Part II.1 of the Construction Act (Ontario) (the “Act”) introduces a new mandatory interim dispute resolution adjudication process which comes into force October 1st, 2019. It is imperative that both owners and contractors are aware of its fast approaching implementation.
The new adjudication framework provides a party to a contract the ability to refer a matter involving another party to the contract to adjudication. The rationale is that this will provide a quicker, cost effective, and more streamlined approach to dispute resolution with an experienced construction adjudicator. Time will tell if the proposed dispute resolution framework will work as promised. The likelihood of success will almost certainly be determined by the quality and experience of the adjudicator appointed to the dispute. Interestingly, adjudicators will not necessarily be lawyers, mediators, or traditional arbitrators. Instead, it appears that adjudicators can have any relevant occupation as required to provide the expertise needed on any given dispute. Adjudicators may be architects, engineers, or other professionals in the industry and will be appointed by an Authorized Nominating Authority (the “Authority”).

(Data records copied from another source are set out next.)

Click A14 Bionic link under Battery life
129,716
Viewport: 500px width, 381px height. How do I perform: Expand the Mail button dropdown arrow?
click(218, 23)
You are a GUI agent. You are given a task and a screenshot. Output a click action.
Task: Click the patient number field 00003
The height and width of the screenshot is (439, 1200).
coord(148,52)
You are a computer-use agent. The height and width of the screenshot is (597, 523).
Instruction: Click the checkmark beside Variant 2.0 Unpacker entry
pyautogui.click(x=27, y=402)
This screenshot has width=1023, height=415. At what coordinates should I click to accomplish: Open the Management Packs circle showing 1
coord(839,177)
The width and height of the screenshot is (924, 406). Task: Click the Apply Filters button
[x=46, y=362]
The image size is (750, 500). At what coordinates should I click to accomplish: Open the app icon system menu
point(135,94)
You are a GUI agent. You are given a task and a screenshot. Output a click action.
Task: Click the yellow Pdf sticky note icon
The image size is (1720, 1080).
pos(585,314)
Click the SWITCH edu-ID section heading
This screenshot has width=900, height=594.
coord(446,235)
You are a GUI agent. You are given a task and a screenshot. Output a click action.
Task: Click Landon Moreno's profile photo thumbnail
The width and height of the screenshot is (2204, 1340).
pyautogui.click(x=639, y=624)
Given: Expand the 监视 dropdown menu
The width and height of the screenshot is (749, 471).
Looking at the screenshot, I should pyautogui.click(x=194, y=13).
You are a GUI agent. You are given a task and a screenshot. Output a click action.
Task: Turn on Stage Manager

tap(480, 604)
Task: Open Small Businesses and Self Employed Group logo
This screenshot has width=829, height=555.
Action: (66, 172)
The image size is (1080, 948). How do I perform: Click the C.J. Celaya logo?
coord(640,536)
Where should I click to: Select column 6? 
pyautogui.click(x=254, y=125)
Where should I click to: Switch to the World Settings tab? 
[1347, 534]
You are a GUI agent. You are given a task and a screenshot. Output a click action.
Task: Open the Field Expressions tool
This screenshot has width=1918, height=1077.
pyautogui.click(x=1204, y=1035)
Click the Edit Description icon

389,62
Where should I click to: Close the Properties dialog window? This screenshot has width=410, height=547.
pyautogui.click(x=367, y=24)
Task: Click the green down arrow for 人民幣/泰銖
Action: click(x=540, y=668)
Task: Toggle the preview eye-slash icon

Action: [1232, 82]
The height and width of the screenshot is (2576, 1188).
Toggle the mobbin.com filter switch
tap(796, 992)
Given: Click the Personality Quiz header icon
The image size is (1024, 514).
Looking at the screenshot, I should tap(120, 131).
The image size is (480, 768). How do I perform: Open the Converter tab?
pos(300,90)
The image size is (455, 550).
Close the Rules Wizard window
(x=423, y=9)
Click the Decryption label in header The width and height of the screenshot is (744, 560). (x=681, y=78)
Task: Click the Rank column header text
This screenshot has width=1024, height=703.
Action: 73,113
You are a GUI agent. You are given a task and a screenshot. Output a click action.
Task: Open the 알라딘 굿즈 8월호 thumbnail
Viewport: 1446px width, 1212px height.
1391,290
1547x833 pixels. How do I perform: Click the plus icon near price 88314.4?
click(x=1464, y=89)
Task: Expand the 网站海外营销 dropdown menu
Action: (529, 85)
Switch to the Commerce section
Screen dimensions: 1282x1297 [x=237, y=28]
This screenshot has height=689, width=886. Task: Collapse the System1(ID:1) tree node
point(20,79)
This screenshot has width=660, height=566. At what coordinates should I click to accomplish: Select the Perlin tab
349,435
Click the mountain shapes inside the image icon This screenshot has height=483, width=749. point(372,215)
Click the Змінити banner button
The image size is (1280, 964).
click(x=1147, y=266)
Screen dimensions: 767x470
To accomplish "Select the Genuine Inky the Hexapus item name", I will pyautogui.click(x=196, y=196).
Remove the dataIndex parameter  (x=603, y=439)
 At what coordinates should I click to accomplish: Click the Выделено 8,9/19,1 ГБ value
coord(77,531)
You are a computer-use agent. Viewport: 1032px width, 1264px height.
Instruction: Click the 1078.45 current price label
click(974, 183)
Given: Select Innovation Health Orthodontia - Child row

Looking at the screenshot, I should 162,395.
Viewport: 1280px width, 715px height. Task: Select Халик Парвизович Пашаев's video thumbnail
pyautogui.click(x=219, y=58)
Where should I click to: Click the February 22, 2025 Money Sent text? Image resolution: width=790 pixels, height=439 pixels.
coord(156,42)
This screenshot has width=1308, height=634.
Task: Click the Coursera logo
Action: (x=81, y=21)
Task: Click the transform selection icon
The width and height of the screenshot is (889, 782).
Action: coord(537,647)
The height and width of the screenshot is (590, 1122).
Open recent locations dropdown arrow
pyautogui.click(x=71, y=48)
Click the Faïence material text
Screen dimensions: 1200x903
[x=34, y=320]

The disputes to be referred to adjudication involve determining the value of services or materials provided under the contract, disputes involving holdbacks, set-offs, change orders, and non-payment.
It is important to understand the timing associated with the adjudication process. Once a party initiates adjudication by submitting notice to the other party, they must then propose an adjudicator. When an adjudicator has been proposed, the responding party has 4 days to agree. If the parties cannot agree within 4 days, the initiating party must request that the Authority appoint one. Once they receive the request, the Authority must appoint an adjudicator within 7 days. Once an Adjudicator has been appointed, the initiating party must provide all documents in support of the claim within 5 days. The adjudicator will determine the appropriate timing and delivery of the response. The written decision of the adjudicator will follow within 30 days. Adjudicators will be permitted to delay their written decision by a maximum of 14 days. Once the decision has been rendered, any payment specified as part of the adjudicators’ order must be made within 10 days.
The adjudicator’s decision is binding and may be enforced as if it were a court order. The decision can only be appealed with leave of the Divisional Court. Should the motion for leave be dismissed, there is no further appeal route. The grounds for appeal are very limited and do not include a disagreement as to interpretation of laws or facts. The grounds for appeal primarily involve conformity with the process itself, ensuring the adjudicator was properly licensed, no parties were under a legal disability, etc. That said, should the matters be later litigated, the Court is not bound by the decisions of the adjudicator. Costs of the adjudication will not be awarded and the parties will be responsible for their own costs. Considering that the cost and delay associated with more formal litigation proceedings are the two primary barriers to entry, we anticipate a number of claimants, specifically sub-contractors, will use this new framework early and often. It is important that both owners and general contractors prepare themselves for these claims by maintaining good record keeping practices given the small window of time allocated to provide written responses to the notice of dispute.